Categories: CodingLinux

Coding and decoding crash dump handlers

All software has bugs. Even if you could possibly write the perfect bug free software all the layers down have bugs. Even CPUs as can be seen with the recent Meltdown and Spectre bugs. This means unfortunately sometimes software will crash. When this happens it is useful to capture as much information as possible to try and stop it happening again.

One of the first things I did when coming back to work from the holiday break is code a new crash dump handler to be used in MariaDB ColumnStore. This will spit out a stack trace for the current thread into a file upon a crash. It is very useful for daemons to try and find the root cause of a problem without running through a debugger.

Compiler Options

The first thing you will want to do is enable useful debugging symbols and frame pointers to your binary compilations. This may add a tiny overhead to binary execution, a few percent at most but it is worth it to be able to run a postmortem on crashes. The useful options are “-g” and “-fno-omit-frame-pointer”.

Crash Handler

This is a basic crash handler, it will dump the crash data into a file with the filename of the PID of the process in /tmp. You will likely want to expand on this to add more information and error handling. The important thing is to try and avoid mallocs as much as possible:

#include <execinfo.h>

void fatalHandler(int sig)
{
  char filename[128];
  void* addrs[128];
  snprintf(filename, 128, "/tmp/%d.log", getpid());
  FILE* logfile = fopen(filename, "w");
  char s[30];
  struct tm tim;
  time_t now;
  now = time(NULL);
  tim = *(localtime(&now));
  strftime(s, 30, "%F %T", &tim);
  fprintf(logfile, "Date/time: %s\n", s);
  fprintf(logfile, "Signal: %d\n\n", sig);
  fflush(logfile);
  int fd = fileno(logfile);
  int count = backtrace(addrs, sizeof(addrs) / sizeof(addrs[0]));
  backtrace_symbols_fd(addrs, count, fd);
  fclose(logfile);
  struct sigaction sigact;
  memset(&sigact, 0, sizeof(sigact));
  sigact.sa_handler = SIG_DFL;
  sigaction(sig, &sigact, NULL);
  raise(sig);
}

This opens the file, writes the current time/date into it as well as the signal number that generated the crash.
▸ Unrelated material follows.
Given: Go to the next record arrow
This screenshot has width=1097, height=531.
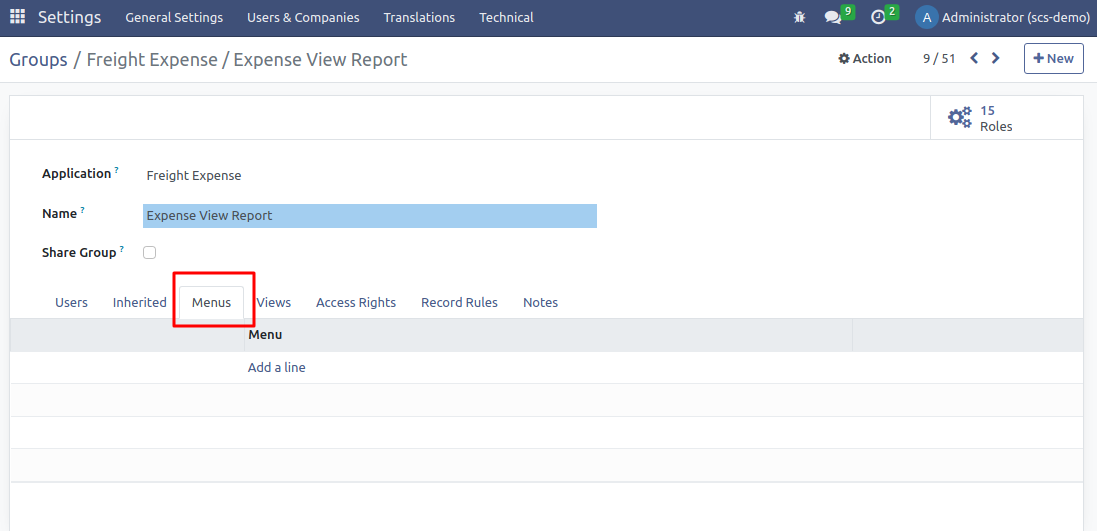Looking at the screenshot, I should click(x=995, y=58).
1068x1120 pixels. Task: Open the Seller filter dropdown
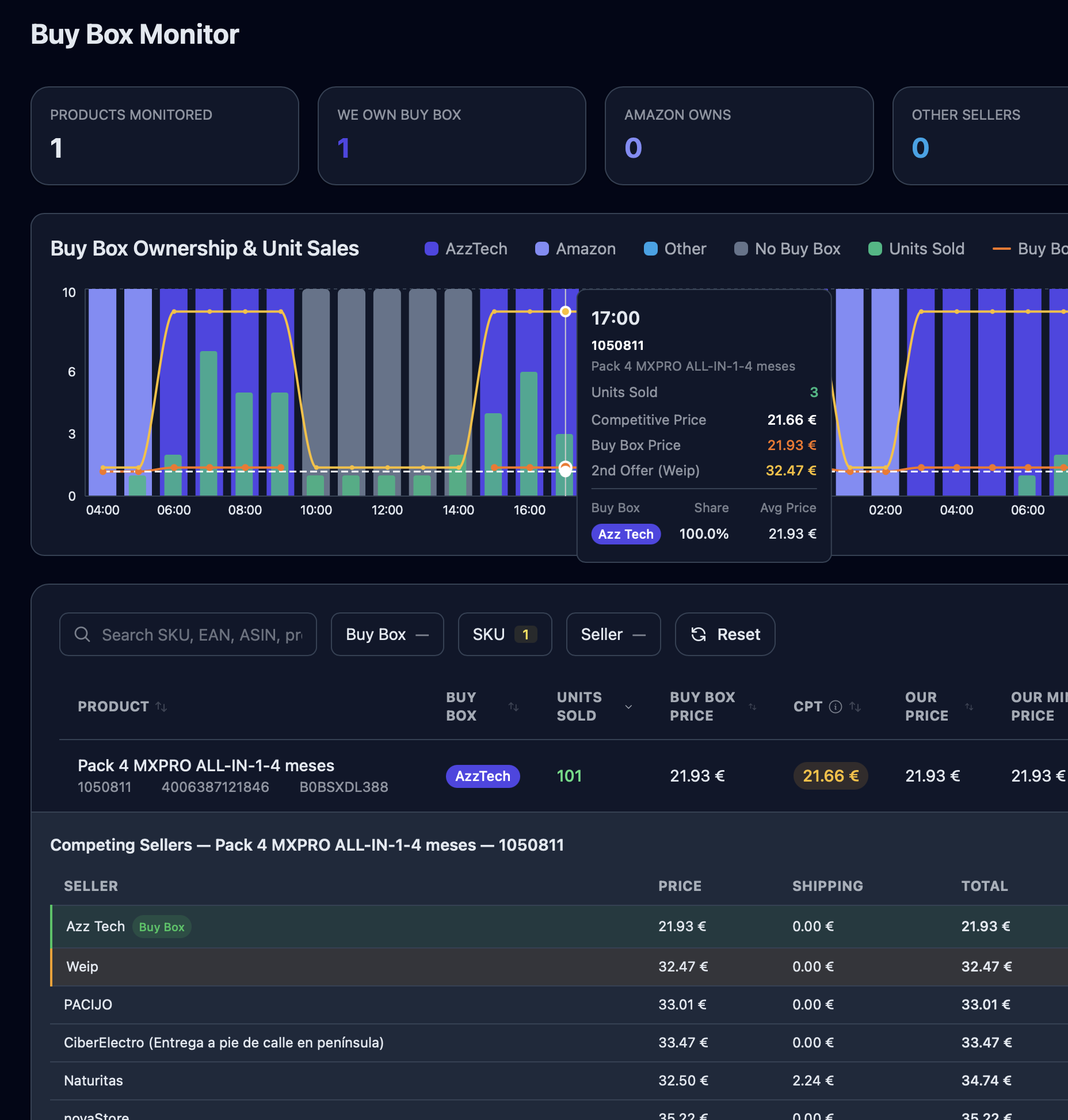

It then gets the backtrace and writes it into the file. We then reset the signal handler to default. You’ll need some more headers than this example, but execinfo.h, which is part of glibc, provides the backtrace functionality.

Adding to Application

Somewhere near the beginning of your ‘main’ function you need to add signal handler hooks, you’ll need to include ‘signal.h’ for this to work:

  struct sigaction crsh;
  memset(&crsh, 0, sizeof(crsh));
  crsh.sa_handler = fatalHandler;
  sigaction(SIGSEGV, &crsh, 0);
  sigaction(SIGABRT, &crsh, 0);
  sigaction(SIGFPE, &crsh, 0);

Testing

Once compiled and running an easy way to test this is to send a signal to an application to tell it that it has crashed. You can do this with “kill -11 <PID>”. You should find the crash dump in /tmp.

Analysing

The crash dump file will have a list of function calls and address offsets. This may be useful but you can use the same binaries to generate source line numbers. The following is an example from a MariaDB ColumnStore binary:

Date/time: 2018-01-03 15:47:16
Signal: 6

[0x5573f0e18014]
/lib/x86_64-linux-gnu/libpthread.so.0(+0x11390)[0x7fda7d43a390]
/lib/x86_64-linux-gnu/libc.so.6(gsignal+0x38)[0x7fda7b98b428]
/lib/x86_64-linux-gnu/libc.so.6(abort+0x16a)[0x7fda7b98d02a]
/usr/lib/x86_64-linux-gnu/libstdc++.so.6(_ZN9__gnu_cxx27__verbose_terminate_handlerEv+0x16d)[0x7fda7c2ce84d]
/usr/lib/x86_64-linux-gnu/libstdc++.so.6(+0x8d6b6)[0x7fda7c2cc6b6]
/usr/lib/x86_64-linux-gnu/libstdc++.so.6(+0x8d701)[0x7fda7c2cc701]
/usr/lib/x86_64-linux-gnu/libstdc++.so.6(+0x8d919)[0x7fda7c2cc919]
/usr/local/mariadb/columnstore/lib/libmessageqcpp.so.1(_ZN11messageqcpp18MessageQueueClient5setupEb+0x194)[0x7fda7ea19e84]
/usr/local/mariadb/columnstore/lib/libmessageqcpp.so.1(_ZN11messageqcpp18MessageQueueClientC2ERKNSt7__cxx1112basic_stringIcSt11char_traitsIcESaIcEEEPN6config6ConfigEb+0xd6)[0x7fda7ea1b566]
/usr/local/mariadb/columnstore/lib/libjoblist.so.1(_ZN7joblist21DistributedEngineComm5SetupEv+0x665)[0x7fda816663a5]
/usr/local/mariadb/columnstore/lib/libjoblist.so.1(_ZN7joblist21DistributedEngineCommC2EPNS_15ResourceManagerEb+0x1ed)[0x7fda8166807d]
/usr/local/mariadb/columnstore/lib/libjoblist.so.1(_ZN7joblist21DistributedEngineComm8instanceEPNS_15ResourceManagerEb+0x4a)[0x7fda816681fa]
[0x5573f0e01fdb]
/lib/x86_64-linux-gnu/libc.so.6(__libc_start_main+0xf0)[0x7fda7b976830]
[0x5573f0e056d9]

The first useful line in this dump is:

/usr/local/mariadb/columnstore/lib/libmessageqcpp.so.1(_ZN11messageqcpp18MessageQueueClient5setupEb+0x194)[0x7fda7ea19e84]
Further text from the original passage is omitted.